Clariel returned his bow, a second slower than her parents. She was thinking about Kilp and Aronzo armed and armored, and her empty sleeve and generally weaponless state. But surely there could be no real danger . . . not when they had arrived so openly, and Jaciel an important figure in the Guild . . . if there was danger, it would not be a danger that could be met by a dagger from her sleeve or boot.

But still she felt wary, more on edge than ever, and the edginess would not leave her, no matter that she told herself she was jumping at shadows. She just had to get through the dinner, and the night beyond. In the new day she would see Kargrin and get out.

“Please, be seated,” said Kilp. He clapped his hands. Four servants entered in answer, each carrying a tall silver ewer of wine. They did not ask what the guests would prefer, but simply filled the four goblets in front of each of them. A waste, Clariel thought, but typical of the showing off that Aronzo seemed to like. He’d obviously inherited the trait from his father.

“I wanted us to have a small, private dinner,” said Kilp as they sat. Aronzo was next to Clariel, but she edged her chair away and angled her legs, so that Aronzo’s questing foot could not touch her own. “The two leading families of the city.”

“Will your lady wife be joining us?” asked Jaciel, indicating the empty chair. “I have not seen her for some time.”

“I fear Marget is ill,” said Kilp, with a sigh that did not alter the coldness of his predatory eyes. “As you know, the poor dear suffers from many ailments.”

“You are equipped for battle,” said Harven. “And the Trained Bands have been called out. Should we postpone this dinner? I . . . we would not wish to get in the way of whatever . . . whatever is occurring.”

Kilp waved one hand in a relaxed dismissal.
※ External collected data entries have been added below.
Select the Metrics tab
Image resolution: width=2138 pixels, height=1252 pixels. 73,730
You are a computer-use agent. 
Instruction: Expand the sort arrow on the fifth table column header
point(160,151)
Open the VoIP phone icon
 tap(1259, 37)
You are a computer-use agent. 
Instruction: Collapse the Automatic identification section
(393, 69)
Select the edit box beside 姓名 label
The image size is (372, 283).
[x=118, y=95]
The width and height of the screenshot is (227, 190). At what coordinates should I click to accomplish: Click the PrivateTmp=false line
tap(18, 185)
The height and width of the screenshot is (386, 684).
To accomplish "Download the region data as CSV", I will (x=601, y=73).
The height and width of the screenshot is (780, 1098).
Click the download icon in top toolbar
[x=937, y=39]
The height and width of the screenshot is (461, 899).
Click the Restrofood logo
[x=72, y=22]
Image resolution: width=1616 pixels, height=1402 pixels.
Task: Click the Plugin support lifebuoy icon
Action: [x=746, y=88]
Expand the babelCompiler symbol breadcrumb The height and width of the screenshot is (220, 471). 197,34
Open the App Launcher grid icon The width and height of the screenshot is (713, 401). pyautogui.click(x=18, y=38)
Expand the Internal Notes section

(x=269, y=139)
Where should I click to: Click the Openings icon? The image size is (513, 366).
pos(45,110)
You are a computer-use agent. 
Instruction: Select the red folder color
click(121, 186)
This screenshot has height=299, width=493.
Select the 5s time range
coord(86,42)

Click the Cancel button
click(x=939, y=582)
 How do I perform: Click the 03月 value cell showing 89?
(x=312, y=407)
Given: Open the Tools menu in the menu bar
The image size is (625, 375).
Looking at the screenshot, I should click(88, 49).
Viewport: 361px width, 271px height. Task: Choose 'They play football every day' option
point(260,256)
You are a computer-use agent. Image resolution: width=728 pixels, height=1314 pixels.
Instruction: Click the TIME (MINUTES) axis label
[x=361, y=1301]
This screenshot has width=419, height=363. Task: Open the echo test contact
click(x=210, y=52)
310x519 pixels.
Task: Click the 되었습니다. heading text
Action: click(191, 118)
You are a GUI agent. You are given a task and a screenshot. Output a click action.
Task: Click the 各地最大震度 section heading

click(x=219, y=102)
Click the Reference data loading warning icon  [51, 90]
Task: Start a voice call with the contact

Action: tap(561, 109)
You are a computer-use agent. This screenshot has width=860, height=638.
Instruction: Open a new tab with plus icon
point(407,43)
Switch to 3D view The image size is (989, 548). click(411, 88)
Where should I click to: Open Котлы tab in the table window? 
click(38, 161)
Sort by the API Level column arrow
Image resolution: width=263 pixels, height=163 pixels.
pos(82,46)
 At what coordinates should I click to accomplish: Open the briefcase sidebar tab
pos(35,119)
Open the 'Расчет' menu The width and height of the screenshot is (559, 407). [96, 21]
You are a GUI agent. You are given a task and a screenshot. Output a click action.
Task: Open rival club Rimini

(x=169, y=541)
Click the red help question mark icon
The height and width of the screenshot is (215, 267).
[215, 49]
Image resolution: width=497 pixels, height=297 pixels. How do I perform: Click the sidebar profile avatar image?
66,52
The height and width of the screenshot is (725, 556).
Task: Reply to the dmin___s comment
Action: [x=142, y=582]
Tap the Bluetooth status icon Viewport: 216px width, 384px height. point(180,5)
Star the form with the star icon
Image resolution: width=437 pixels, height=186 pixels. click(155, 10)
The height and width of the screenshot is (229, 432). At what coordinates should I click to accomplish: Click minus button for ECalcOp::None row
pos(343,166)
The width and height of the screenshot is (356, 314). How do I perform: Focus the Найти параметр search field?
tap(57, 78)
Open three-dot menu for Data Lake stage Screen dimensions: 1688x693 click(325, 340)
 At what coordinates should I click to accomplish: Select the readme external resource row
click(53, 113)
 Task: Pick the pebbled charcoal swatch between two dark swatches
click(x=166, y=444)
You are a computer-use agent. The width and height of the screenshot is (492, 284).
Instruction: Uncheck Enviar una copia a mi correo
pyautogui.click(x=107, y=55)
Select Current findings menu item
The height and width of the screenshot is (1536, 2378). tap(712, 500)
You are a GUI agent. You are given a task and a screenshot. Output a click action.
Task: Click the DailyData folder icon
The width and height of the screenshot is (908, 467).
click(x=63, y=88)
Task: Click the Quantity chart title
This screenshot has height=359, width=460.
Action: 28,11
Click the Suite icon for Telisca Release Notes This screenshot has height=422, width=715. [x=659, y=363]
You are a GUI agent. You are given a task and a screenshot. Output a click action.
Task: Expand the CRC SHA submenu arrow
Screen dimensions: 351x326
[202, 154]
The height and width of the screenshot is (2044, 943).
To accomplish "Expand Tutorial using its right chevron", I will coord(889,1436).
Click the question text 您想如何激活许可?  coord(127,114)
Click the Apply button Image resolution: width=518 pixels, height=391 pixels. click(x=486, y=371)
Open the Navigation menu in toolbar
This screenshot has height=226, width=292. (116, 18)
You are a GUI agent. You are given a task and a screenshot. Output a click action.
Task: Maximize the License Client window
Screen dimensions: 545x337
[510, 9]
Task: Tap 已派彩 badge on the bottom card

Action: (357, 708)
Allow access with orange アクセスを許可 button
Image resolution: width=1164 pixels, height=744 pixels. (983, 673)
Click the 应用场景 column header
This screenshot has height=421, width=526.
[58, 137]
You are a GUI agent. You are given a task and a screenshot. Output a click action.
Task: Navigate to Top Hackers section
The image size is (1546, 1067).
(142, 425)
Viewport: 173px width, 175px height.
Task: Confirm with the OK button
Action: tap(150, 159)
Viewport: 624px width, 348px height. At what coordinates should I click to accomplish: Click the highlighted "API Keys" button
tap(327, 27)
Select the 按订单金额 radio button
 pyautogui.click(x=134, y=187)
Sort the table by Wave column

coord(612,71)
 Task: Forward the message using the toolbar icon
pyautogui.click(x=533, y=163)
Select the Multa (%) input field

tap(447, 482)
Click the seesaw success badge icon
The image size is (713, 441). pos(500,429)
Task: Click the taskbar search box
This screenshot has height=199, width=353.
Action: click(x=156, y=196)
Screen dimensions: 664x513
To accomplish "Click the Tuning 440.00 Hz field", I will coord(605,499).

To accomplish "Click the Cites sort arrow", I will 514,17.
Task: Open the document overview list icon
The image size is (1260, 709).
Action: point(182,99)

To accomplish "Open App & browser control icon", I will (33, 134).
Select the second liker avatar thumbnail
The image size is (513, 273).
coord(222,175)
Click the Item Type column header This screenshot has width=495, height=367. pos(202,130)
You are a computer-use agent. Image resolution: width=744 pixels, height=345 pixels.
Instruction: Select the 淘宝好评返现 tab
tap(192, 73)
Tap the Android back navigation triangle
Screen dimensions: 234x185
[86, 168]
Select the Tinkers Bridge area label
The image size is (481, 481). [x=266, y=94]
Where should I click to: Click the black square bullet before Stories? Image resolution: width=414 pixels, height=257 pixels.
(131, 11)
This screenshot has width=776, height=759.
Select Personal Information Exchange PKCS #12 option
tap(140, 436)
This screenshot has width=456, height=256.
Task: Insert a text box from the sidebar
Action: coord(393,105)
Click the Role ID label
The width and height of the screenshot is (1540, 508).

“It is nothing of any great consequence. A rabble of rioters has proclaimed they will march upon this house and present their ‘demands’ to me. Malcontents from the Flat, who have no stomach for honest work. But they could be annoying, damage property of guildmembers and so forth, so we will essay forth and . . . contain their protest . . . before they get anywhere important. Let them stone their own windows and burn their own hovels, I say. We will keep them penned in, have no fear of that!”

“What are their demands?” asked Clariel.

“Who knows,” said Kilp. “They want this and that, changing by the day or even hour. They complain of too much work, or not enough . . . the truth is they need firm handling. But enough of this, these troublemakers will occupy too much of my night as it stands. Let us talk of other things, and begin to eat.”